Something for Every Cowboy

Face it. The best way to enjoy a healthy diet is to stay out of restaurants, and cook at home. Unfortunately, after pursuing this course, it is very easy to fall into the trap of simply cooking the same couple of things over and over again.

Dave Lieberman, the smart chef from the Food Network who penned the 2005 cookbook Young and Hungry, offers an impressive new volume of fusion food that spans a wide range of tasty food selections. (Read the additional Texas Cooking Dave Lieberman interview) Running at just over 200 pages, Dave's Dinners emphasizes innovate home cooking using fresh ingredients from the grocery store.

When Jack Lemmon cooked dinner for Shirley MacLaine on the night of their date in The Apartment, a simple plate of spaghetti was sufficient. Over the years, the bar has risen steadily higher. And Liberman's cookbook offers lots of rich dishes that are bound to impress today's modern guest.

The book moves through all the standard types of recipes, although Lieberman emphasizes dinners. Not counting appetizers, soups and desserts, well over half of the book's pages are evening meals, ranging from poultry to meat, pasta and fish.

Lieberman believes that chicken has dropped to such a low level of respect, it has quietly become the "forgotten meat" by chefs around the world. Lieberman uses the space of an entire chapter to prove the experts wrong. "There's really no end to how you can cook a chicken. Whole, in pieces, chicken will go in whatever flavor direction you want to take it.

The very first recipe in this chapter is, oddly enough, a turkey dish. He fronts with the tantalizing Braised Dark Meat Turkey Over Egg Noodles where he writes that dark meat turkey is "way underutilized even though it is so readily available, inexpensive and delicious" After cooking the meat in the savoury brew, it just falls apart and melds to the source, topped by egg noodles.

Innovative Recipes

Innovative suggestions such as this are one of Lieberman's best strengths.

Another impressive dinner recipe is Roasted Chorizo and Sun-Dried Tomato Chicken over Rosemary Black Beans. By tucking the chorizo sausage and the sun dried tomatoes underneath the chicken, dinner will be a truly succulent feast. Lieberman also gives directions on cooking the black beans from scratch in a pot. Canned black beans, with some seasoning, would reduce the prep time for this dish significantly, and still taste fine. However, going all out making a pot of black beans, cooking with the onions, chicken stock and rosemary, would richly impress any guests over for dinner.

As the holidays are approaching, Lieberman includes a great meal suggestion: Lemon Brined Turkey with Sourdough Bread Stuffing and Orange-Fennel Cranberry Sauce. Many of you may have read Patricia Mitchell's informative article on brining a turkey. We've never eaten sourdough bread dressing, but it sure sounds very good, especially if you want to try something different then the classic cornbread dressing.

Keeping with the dinner theme, Lieberman devotes separate chapters to fish, pasta and meat recipes. These contain a very wide range of fish, from tuna, haddock, snapper and tilapia, which is an inexpensive seafood staple in Mexican restaurants.

*REQUIREMENT A*
Copy the entries verbatim from the line containing "Click the notification bell icon" through the line containing "click(x=353, y=42)", including both of those lines.

*MATERIAL FOR THIS EXERCISE*
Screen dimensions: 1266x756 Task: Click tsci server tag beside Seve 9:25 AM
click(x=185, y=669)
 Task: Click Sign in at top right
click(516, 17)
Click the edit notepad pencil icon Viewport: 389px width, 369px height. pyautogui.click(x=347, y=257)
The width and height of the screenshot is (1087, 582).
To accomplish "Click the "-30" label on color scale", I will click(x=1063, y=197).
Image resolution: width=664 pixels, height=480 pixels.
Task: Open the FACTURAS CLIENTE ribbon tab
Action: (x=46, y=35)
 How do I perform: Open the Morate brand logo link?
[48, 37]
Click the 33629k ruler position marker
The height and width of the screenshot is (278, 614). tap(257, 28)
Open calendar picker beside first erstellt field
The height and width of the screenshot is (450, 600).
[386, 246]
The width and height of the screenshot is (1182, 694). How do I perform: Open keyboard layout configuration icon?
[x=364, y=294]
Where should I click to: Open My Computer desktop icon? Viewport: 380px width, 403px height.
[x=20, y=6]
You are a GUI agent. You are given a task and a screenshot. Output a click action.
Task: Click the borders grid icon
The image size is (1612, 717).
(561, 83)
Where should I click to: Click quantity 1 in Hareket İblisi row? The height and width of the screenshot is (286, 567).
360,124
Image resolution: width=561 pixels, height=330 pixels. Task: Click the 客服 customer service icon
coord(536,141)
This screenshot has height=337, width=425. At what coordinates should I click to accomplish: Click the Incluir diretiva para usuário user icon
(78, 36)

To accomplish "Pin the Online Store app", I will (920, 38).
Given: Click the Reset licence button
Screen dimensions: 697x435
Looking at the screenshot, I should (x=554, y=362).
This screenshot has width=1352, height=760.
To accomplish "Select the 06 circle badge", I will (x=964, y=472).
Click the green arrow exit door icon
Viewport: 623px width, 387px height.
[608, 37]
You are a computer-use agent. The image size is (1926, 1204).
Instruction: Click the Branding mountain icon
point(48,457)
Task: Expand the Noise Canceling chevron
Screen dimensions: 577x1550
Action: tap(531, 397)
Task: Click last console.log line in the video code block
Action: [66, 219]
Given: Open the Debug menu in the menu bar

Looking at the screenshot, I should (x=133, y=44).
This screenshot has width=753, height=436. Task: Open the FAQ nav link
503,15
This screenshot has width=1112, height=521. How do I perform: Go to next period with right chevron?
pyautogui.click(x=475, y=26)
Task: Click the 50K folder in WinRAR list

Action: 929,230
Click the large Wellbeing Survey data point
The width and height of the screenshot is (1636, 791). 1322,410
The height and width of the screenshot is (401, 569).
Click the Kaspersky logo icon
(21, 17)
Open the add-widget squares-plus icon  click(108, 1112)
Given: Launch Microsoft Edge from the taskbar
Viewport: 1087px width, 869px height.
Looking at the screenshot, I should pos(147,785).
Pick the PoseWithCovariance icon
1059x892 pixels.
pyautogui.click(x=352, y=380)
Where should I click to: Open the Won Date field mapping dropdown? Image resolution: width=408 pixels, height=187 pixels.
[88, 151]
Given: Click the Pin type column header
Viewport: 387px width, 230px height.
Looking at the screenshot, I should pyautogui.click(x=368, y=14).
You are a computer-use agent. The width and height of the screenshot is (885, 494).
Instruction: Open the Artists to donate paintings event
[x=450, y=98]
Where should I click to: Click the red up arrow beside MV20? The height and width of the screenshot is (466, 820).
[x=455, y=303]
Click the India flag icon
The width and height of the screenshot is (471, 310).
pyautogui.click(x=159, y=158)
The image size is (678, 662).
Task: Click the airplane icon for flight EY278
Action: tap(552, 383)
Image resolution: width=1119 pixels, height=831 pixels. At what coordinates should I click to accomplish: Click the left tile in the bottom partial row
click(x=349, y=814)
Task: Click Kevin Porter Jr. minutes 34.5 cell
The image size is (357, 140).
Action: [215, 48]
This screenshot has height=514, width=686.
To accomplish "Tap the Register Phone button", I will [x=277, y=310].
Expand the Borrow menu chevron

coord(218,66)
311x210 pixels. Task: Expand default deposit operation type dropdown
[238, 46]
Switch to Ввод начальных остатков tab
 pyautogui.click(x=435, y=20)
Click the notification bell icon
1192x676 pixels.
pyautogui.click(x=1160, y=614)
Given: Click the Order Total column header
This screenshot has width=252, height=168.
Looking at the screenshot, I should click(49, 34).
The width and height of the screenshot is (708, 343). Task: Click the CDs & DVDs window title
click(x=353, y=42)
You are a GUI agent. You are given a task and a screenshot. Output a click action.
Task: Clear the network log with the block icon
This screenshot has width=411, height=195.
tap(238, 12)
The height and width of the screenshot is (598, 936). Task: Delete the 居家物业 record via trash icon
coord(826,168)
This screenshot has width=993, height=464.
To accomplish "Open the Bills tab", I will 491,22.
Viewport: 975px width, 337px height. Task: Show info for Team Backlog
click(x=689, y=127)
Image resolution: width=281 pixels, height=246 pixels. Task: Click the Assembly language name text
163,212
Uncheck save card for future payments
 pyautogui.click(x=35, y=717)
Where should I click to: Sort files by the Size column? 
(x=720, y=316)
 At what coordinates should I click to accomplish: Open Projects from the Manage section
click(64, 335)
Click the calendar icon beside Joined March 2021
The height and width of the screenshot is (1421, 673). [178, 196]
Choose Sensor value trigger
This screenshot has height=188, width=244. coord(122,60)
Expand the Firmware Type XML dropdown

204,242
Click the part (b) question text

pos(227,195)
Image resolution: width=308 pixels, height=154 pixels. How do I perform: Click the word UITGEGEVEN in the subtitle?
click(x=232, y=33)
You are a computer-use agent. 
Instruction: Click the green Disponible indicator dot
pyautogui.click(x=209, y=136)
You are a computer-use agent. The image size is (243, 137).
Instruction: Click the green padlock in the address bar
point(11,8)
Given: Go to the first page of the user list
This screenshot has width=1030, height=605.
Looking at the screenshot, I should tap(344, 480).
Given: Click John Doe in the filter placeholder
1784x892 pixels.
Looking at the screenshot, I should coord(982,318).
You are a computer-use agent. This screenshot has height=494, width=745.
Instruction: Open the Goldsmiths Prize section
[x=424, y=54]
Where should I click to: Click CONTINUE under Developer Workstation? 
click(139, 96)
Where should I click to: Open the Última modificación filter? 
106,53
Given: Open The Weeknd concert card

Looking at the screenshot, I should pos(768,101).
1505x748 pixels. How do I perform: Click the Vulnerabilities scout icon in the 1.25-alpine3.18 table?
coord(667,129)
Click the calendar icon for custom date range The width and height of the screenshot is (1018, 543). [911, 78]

*REQUIREMENT B*
Answer these questions using the cookbook review:
(i) In what year was the cookbook Young and Hungry published?
(ii) According to Lieberman, what has chicken quietly become?
(iii) What kind of stuffing goes with the Lemon Brined Turkey?

*WRITTEN REPLY A*
Click the notification bell icon
1192x676 pixels.
pyautogui.click(x=1160, y=614)
Given: Click the Order Total column header
This screenshot has width=252, height=168.
Looking at the screenshot, I should click(49, 34).
The width and height of the screenshot is (708, 343). Task: Click the CDs & DVDs window title
click(x=353, y=42)

*WRITTEN REPLY B*
(i) 2005
(ii) The "forgotten meat"
(iii) Sourdough Bread Stuffing